Of course, we could begin this
description in ancient Greece on the island of Sicily where a Communication
teacher named Corax began the very first of what could be considered “college
level teaching.” We could start hundreds of years later with Aristotle’s text On Rhetoric or much later with Cicero’s Rhetorica ad Herrenium which together
lay out the basic structures of western studies of Communication and its five
canons of Invention, Style, Arrangement, Memory, and Delivery. Perhaps it is
best to begin with Augustine and his argument that Communication classes be
required for all clergy and the way that morphed into rhetoric (which was and
is Communication) being one of the seven basic liberal arts which became the
basis for the entire concept of the University. Perhaps it could be discussed
that for generations Communication devolved into mere writing devoid of the
classical canons of delivery and memory and found its way into English
departments, but reemerged powerfully with the Elocutionists of the 19th
century. Maybe, an answer would begin with Herbert Wicheln’s 1925 seminal essay
"The Literary Criticism of Oratory" which finally separated written rhetoric
as taught in those English departments from the full range of rhetoric and Communication
more broadly understood, especially speech. All of that would provide a very
good understanding of the purpose of a Communication Program, but would take
hundreds of pages to do properly. Indeed, many excellent books do just that.

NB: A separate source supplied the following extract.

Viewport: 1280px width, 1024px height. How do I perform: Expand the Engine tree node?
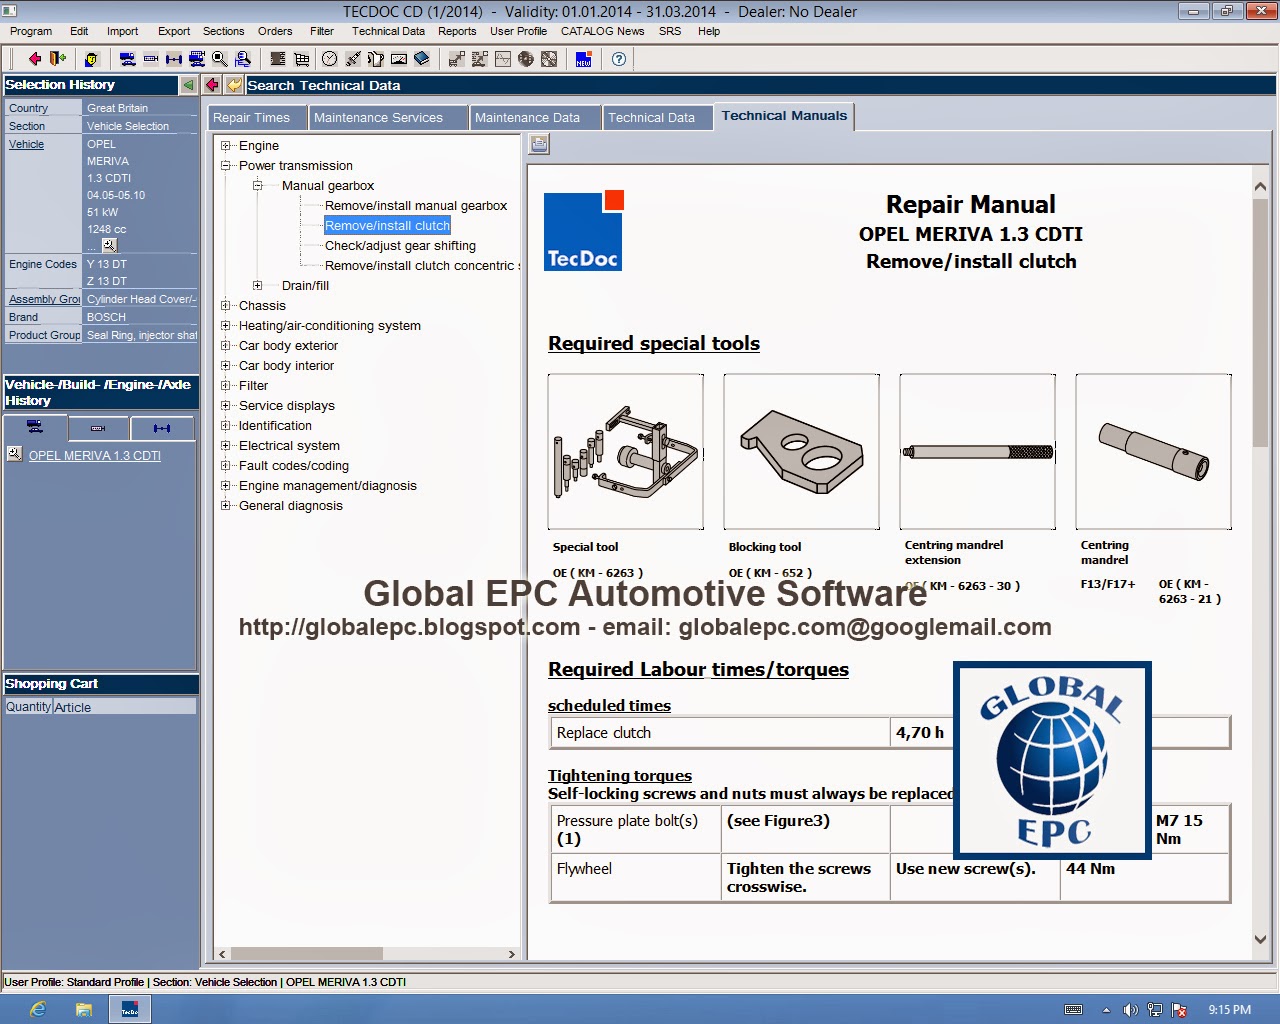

Instead, it would be good, I
think, to begin in 1994 when WNMU officially created their own Communication
program. Much of the original purpose of the Communication Program must be
ascertained by conjecture since little institutional memory exists on the
campus regarding its construction. However, the history of the larger
discipline and the university documentation available can provide some
indication about why the Communication Program came into existence. According
to old catalogs, previous to 1994 WNMU had a “Speech” program and it seems that
faculty members were reassigned and many of the classes in that discipline were
being renumbered as COMM classes. This reflected a larger trend that was taking
place in the discipline. In this same decade, the “National Speech Association”
also changed its title to “The National Communication Association.” This was
done for a powerful reason. Rhetoric, we were recognizing again, was indeed
much larger than the truncated version being taught in English programs and
even larger than what could be taught in classes which limited themselves to
“Speech.” At this point, the National Communication Association stated as its
mission that it would address “all forms, modes, media and consequences of
communication through humanistic, social scientific and aesthetic inquiry.”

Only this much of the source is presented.